• _TEXT UNDER STUDY_
--- START ---

Many people have a fear of dentists and dental work, but have overcome their fears. Hopefully, so can you. These fears are often valid, stemming from painful dental visits in the past. If your fear of dentists is moderate, you may overcome it by finding a good, sympathetic dentist. On a visit, the most important thing to do to stop fear is to communicate your level of physical and psychological discomfort with the dentist. For more overwhelming fears, a psychiatrist or counselor might be needed to help you overcome panic at the thought of dentists.
If you are like most people, your fear of dentists comes from a bad experience. You might have had a painful procedure where a dentist rushed or was rough. A dental hygienist might have made a derogatory comment about your oral health. Maybe during your childhood, a dentist was condescending or authoritative, lecturing you about proper dental care. Although these negative situations are not typical in a visit to the dentist, just one such experience could make you want to stop going.
You may be able to get rid of fear or anxiety by finding the right dentist. A skillful dentist who is patient and understanding will help you avoid future negative dentist visits. A dentist who practices pain-free dentistry is more likely to make you feel comfortable, confident and in control of your fear.
This may sound easier said than done, but there are dentists who will help you with your fears. The best method for finding one is to ask your family, friends, and coworkers. Once you get your courage up to make an appointment, ask the receptionist some general questions and mention your fears. If you feel blown off or like the person was irritated, you probably do not want to go to that dentist. You might schedule a consultation before treatment to see if the office is clean and inviting, and to make sure you feel comfortable with the dentist.
There are many things you can do to stop fear from overwhelming you while in the dentist’s chair. You can decide on a stop signal with your dentist, such as raising a hand. Test it out before anything hurts. If the dentist doesn’t stop, walk out.

--- END ---

• _INPUT DATA_
--- START ---

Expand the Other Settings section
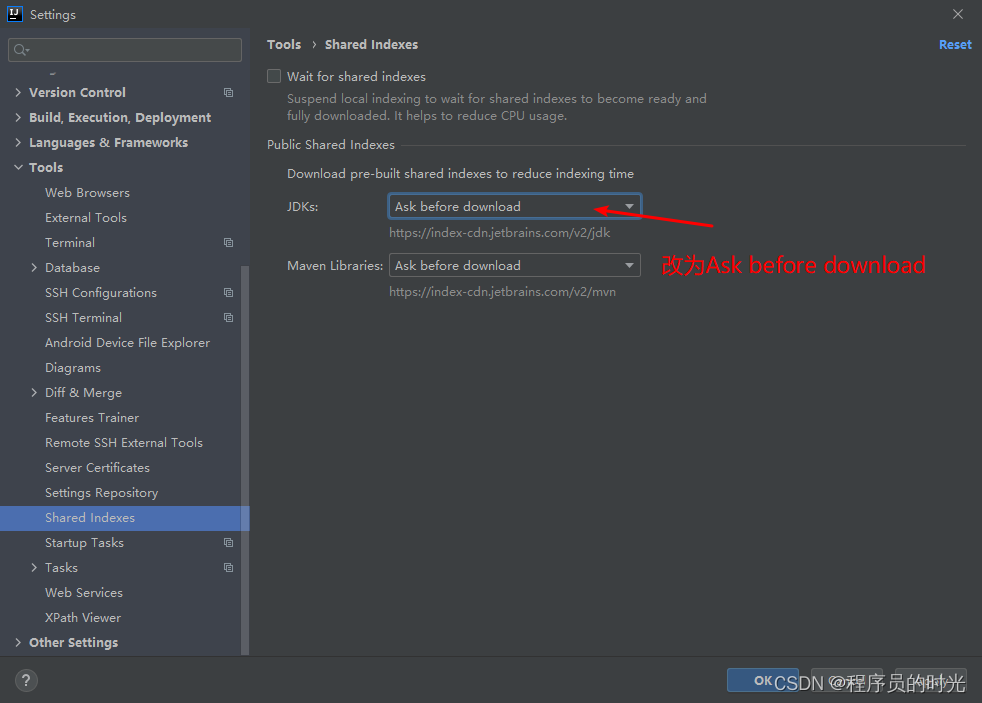982x703 pixels. pyautogui.click(x=17, y=642)
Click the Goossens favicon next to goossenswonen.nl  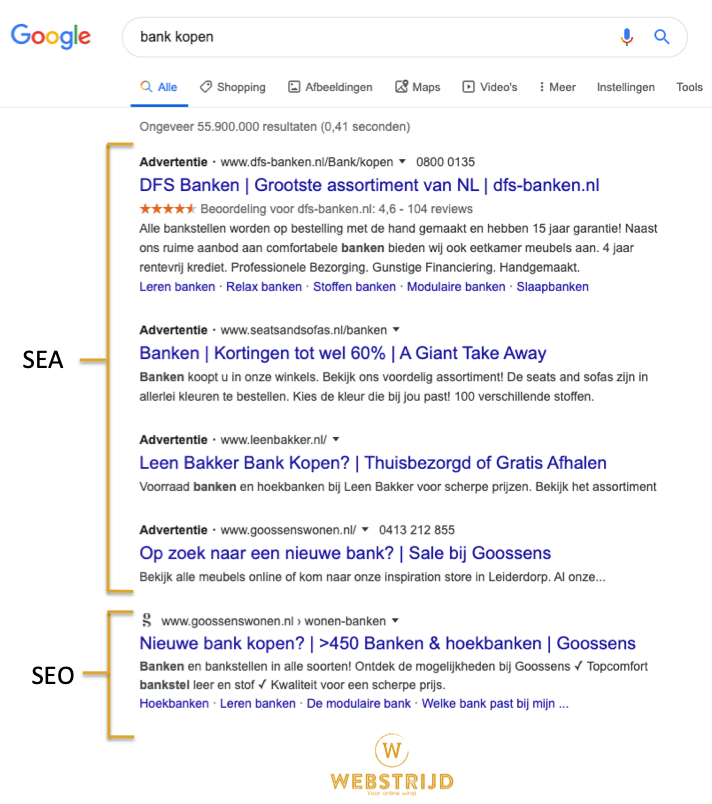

--- END ---

• _EXERCISE BRIEF_
Copy out the text on fear of dentists between "You may be able" and "of your fear.", inclusive, swapping "skillful" for "capable".

• _REPLY_
You may be able to get rid of fear or anxiety by finding the right dentist. A capable dentist who is patient and understanding will help you avoid future negative dentist visits. A dentist who practices pain-free dentistry is more likely to make you feel comfortable, confident and in control of your fear.